Sowers cites the example of a major San Francisco Bay area retailer that outsourced health and welfare and defined benefits to a major provider, and just months later was preparing to jump ship. The systems weren’t up and running properly, retirees were seeing mistakes in their benefits statements, and employees were complaining. “Essentially everything was going wrong. They’re desperate for a solution,” says Sowers, who is based in Houston.
When any company switches outsourcing vendors, “there’s a great deal of pain because both sides are invested in a business relationship,” Sowers says. But the pain can become overwhelming if service levels are so bad that they impact employee relations, costs soar, or the technology doesn’t function.
Indeed, the leading reason for making the switch is frustration over service levels, says Daniel Vander Hey, senior consultant and West Coast practice leader for Watson Wyatt, based in Los Angeles. In such cases, what is actually achieved falls short of the HR professionals’ expectations. “There’s frustration that compels them to say it didn’t work out.”
In some cases, changes in business models, mergers and acquisitions, or divestitures can leave companies searching for new outsourcing providers. Regardless of the reason, when a company reaches the point of no return with a vendor, HR can make a smooth transition to a new provider, if it takes some preparatory steps.

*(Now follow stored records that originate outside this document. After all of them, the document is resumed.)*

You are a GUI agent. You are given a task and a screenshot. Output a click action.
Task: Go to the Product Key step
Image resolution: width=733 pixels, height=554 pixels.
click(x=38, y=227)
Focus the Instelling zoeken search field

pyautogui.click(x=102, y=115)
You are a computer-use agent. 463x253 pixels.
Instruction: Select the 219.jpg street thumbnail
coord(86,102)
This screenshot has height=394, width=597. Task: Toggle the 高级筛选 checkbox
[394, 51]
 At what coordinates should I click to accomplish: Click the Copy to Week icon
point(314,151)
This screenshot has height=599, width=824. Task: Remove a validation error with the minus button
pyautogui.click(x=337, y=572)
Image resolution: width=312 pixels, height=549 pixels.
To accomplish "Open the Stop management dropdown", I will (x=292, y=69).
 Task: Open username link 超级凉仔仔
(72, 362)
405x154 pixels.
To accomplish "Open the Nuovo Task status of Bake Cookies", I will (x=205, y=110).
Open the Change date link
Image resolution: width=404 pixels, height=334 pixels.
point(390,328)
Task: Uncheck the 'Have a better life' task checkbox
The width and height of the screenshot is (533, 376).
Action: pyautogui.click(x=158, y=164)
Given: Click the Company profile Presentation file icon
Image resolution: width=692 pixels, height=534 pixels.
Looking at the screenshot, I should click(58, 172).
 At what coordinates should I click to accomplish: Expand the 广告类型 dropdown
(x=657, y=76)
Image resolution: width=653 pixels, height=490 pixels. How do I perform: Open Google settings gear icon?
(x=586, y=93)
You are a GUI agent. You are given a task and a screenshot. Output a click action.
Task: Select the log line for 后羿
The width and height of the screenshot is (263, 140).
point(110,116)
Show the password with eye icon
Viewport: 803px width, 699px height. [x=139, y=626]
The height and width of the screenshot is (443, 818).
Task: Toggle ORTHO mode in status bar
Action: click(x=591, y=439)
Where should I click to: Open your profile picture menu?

Towers Perrin, which conducts an annual study of HR outsourcing, has found that respondents are generally pleased with the cost savings derived from outsourcing but are often dissatisfied with the quality of service they receive, prompting the company to switch vendors.
Glenn Nevill, a principal with Towers Perrin who is based in Dallas, says satisfaction is generally quite high and switchover low in areas with longer histories of outsourcing, such as payroll and benefits. In those areas, clients and vendors are both well-versed in the processes and practices. But in more recent additions to the field of outsourcing, such as recruiting, compensation and training, satisfaction drops.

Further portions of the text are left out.